(Stored data entries)
▽

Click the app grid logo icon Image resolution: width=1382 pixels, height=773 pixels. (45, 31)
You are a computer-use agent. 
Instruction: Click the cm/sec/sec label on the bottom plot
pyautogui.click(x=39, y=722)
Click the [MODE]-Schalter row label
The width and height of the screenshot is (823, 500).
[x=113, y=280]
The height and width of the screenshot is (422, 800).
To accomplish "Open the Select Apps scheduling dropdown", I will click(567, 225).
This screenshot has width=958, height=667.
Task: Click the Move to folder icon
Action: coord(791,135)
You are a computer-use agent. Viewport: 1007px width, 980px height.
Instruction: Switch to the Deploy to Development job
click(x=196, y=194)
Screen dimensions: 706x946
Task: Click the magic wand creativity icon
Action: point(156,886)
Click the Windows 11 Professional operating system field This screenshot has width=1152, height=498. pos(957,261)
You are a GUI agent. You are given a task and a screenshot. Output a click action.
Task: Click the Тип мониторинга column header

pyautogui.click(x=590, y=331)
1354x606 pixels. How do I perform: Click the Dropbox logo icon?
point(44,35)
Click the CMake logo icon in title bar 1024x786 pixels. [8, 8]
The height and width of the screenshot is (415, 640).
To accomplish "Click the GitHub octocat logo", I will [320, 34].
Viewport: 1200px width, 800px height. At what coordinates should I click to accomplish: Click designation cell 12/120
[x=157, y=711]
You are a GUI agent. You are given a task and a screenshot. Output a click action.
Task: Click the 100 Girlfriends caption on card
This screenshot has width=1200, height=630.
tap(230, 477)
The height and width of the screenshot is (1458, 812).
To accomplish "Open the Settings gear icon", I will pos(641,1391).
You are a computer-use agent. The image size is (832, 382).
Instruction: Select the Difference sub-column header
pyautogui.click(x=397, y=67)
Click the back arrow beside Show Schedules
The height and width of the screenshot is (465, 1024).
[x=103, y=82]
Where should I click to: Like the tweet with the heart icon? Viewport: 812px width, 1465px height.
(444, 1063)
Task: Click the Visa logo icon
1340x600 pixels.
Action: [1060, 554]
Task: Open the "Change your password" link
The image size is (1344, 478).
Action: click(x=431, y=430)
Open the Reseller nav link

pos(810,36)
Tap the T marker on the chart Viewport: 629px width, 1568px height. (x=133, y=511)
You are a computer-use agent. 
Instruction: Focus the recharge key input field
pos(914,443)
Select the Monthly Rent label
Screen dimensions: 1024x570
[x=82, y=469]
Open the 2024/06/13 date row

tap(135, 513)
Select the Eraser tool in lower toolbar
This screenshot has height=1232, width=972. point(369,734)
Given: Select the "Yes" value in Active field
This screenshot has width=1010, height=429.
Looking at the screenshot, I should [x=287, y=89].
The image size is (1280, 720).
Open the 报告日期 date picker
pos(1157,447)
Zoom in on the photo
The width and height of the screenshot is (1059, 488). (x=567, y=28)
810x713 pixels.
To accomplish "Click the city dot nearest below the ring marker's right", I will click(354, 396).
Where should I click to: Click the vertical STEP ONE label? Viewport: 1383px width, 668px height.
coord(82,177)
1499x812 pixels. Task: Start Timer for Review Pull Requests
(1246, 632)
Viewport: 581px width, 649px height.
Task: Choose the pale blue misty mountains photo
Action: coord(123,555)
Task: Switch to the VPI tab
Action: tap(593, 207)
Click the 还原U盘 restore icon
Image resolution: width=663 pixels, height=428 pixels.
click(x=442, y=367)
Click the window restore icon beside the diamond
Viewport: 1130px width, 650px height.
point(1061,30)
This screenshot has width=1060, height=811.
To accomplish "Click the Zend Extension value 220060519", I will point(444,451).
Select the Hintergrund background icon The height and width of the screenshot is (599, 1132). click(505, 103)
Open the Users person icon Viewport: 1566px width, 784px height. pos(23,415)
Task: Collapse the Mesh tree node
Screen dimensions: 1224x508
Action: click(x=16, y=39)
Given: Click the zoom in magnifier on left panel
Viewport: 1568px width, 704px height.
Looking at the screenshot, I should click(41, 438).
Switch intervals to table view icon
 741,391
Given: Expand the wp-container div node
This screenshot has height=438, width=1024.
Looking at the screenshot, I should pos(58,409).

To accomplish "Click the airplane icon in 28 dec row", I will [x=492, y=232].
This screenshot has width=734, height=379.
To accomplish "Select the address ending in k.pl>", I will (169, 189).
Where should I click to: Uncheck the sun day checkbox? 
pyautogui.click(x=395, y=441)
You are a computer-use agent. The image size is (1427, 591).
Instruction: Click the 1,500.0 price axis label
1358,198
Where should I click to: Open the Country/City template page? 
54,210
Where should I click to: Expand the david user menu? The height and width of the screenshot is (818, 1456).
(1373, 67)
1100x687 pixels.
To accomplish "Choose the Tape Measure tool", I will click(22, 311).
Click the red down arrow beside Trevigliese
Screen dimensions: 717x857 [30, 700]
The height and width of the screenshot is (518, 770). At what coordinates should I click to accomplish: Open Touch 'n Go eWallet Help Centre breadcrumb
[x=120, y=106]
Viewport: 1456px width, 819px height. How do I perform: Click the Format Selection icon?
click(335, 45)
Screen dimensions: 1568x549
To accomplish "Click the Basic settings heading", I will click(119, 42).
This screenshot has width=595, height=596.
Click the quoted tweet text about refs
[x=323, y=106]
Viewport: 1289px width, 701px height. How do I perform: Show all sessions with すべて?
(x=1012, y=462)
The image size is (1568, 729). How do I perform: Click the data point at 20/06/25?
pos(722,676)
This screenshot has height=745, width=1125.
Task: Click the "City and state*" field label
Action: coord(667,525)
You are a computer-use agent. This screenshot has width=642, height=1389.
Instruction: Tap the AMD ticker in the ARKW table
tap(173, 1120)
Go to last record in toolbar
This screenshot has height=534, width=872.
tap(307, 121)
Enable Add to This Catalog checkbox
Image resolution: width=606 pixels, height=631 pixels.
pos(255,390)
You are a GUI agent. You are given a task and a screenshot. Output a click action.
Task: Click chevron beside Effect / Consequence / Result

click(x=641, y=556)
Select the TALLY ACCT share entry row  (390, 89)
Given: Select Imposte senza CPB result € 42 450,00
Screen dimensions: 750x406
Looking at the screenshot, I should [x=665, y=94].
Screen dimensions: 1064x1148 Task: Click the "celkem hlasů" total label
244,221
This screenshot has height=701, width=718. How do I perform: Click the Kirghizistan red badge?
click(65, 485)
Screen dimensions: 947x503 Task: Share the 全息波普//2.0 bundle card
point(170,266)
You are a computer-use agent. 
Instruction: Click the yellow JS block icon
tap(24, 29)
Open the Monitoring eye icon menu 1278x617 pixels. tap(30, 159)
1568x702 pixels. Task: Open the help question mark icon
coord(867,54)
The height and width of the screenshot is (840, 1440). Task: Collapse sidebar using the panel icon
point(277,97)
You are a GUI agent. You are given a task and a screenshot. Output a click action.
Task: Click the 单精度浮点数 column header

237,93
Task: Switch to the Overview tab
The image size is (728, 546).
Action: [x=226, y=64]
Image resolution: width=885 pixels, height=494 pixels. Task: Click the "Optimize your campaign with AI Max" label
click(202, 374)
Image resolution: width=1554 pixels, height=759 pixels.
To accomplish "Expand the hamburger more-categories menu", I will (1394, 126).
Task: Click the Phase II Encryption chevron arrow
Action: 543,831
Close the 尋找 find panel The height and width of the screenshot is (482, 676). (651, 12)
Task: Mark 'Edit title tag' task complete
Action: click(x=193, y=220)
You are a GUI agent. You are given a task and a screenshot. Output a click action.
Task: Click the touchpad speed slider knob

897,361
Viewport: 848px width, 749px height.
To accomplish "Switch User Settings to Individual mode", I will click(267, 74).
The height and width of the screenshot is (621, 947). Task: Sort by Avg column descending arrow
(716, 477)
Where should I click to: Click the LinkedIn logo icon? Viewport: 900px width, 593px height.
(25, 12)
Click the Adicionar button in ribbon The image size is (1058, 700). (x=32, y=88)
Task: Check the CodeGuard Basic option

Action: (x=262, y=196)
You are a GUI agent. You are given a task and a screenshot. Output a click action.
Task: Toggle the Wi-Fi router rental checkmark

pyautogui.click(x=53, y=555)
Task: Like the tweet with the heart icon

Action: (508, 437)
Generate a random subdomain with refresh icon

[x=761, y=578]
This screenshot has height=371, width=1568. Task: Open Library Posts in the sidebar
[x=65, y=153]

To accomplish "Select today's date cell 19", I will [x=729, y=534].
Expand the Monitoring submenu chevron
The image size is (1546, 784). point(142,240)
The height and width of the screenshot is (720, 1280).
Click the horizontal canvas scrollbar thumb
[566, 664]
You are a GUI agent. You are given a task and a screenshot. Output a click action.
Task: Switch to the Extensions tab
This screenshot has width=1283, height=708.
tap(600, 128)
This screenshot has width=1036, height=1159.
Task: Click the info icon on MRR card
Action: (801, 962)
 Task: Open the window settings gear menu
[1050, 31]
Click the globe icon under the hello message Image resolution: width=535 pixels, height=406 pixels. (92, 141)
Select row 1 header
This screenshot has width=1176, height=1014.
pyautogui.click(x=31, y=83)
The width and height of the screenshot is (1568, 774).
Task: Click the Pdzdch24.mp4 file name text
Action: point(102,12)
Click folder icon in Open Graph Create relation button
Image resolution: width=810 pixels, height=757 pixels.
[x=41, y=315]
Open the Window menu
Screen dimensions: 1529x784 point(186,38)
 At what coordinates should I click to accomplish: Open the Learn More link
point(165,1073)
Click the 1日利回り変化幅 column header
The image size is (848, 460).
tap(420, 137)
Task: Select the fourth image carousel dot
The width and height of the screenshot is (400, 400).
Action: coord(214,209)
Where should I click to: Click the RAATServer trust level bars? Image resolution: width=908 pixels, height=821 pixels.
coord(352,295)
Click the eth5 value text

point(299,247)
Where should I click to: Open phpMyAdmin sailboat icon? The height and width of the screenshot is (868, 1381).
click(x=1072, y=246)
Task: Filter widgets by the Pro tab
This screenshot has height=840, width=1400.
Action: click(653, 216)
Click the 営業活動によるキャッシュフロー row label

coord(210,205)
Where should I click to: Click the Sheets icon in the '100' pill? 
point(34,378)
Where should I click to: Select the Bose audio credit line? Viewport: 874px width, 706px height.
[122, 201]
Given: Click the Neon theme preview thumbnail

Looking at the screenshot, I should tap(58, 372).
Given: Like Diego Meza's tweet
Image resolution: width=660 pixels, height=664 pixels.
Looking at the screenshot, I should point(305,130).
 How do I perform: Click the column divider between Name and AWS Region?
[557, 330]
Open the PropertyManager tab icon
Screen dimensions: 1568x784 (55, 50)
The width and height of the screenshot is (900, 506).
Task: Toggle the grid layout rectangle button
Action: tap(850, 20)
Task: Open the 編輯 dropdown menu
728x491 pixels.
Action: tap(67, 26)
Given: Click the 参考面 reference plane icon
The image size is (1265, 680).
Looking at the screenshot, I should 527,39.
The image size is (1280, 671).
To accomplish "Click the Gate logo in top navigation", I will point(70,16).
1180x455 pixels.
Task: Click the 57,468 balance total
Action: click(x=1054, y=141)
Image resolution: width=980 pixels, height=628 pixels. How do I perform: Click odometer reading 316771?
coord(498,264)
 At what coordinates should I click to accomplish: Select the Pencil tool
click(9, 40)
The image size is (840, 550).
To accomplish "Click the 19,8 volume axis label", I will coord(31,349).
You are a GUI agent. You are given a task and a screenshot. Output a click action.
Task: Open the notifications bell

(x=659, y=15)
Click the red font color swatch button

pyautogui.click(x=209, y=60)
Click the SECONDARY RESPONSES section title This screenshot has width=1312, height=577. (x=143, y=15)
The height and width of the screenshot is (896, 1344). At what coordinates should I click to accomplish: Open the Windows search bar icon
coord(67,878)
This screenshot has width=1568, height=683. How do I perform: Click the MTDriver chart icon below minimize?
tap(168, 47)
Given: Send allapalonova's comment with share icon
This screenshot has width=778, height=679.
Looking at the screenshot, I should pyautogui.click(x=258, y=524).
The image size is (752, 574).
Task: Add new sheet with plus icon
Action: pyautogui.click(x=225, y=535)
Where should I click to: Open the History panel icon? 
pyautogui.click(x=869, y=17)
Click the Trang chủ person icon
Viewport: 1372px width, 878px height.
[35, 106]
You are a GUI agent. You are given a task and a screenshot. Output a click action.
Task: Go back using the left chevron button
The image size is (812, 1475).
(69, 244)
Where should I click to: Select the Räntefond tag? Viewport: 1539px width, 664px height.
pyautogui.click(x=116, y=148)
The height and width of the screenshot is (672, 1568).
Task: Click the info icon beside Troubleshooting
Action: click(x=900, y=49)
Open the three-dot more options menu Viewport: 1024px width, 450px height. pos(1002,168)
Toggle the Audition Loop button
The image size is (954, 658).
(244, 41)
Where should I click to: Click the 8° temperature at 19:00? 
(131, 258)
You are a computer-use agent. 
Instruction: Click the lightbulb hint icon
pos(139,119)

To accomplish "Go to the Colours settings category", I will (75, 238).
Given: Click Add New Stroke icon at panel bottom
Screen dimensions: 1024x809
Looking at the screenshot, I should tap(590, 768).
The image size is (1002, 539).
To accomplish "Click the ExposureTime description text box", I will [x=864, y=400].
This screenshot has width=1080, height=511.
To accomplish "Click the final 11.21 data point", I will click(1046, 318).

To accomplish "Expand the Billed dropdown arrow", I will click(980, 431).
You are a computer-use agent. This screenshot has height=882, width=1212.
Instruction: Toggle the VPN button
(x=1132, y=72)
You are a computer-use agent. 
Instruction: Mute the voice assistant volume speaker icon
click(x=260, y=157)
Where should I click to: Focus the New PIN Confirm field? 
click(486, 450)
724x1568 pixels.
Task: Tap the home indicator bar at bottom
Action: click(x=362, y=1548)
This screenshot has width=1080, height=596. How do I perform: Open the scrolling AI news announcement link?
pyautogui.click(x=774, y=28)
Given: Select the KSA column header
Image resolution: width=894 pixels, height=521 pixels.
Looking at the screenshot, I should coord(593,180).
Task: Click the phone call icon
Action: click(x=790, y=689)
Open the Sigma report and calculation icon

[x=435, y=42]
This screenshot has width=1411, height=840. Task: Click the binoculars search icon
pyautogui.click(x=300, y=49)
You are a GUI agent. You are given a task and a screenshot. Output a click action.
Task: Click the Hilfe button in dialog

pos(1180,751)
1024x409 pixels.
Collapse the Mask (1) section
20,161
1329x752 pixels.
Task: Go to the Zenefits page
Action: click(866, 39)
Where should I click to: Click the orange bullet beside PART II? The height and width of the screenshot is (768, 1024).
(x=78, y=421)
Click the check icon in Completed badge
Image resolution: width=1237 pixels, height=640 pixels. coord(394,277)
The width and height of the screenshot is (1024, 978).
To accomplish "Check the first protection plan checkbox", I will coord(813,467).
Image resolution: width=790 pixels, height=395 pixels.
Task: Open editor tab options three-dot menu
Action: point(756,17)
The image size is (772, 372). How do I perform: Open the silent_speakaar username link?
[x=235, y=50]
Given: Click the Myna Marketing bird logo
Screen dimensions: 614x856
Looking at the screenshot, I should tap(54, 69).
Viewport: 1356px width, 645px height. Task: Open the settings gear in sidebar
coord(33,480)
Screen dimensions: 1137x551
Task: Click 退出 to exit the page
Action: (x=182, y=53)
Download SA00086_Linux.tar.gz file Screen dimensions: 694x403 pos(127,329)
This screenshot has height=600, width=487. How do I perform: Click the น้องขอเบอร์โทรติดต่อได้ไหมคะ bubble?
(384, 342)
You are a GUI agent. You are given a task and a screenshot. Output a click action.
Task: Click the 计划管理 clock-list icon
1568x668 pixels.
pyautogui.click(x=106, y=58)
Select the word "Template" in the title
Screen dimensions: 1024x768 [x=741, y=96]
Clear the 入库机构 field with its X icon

△

### THE PROBLEM
Retrieve all lines from the data that contain the string "marker".

### WRITTEN ANSWER
Tap the T marker on the chart Viewport: 629px width, 1568px height. (x=133, y=511)
To accomplish "Click the city dot nearest below the ring marker's right", I will click(354, 396).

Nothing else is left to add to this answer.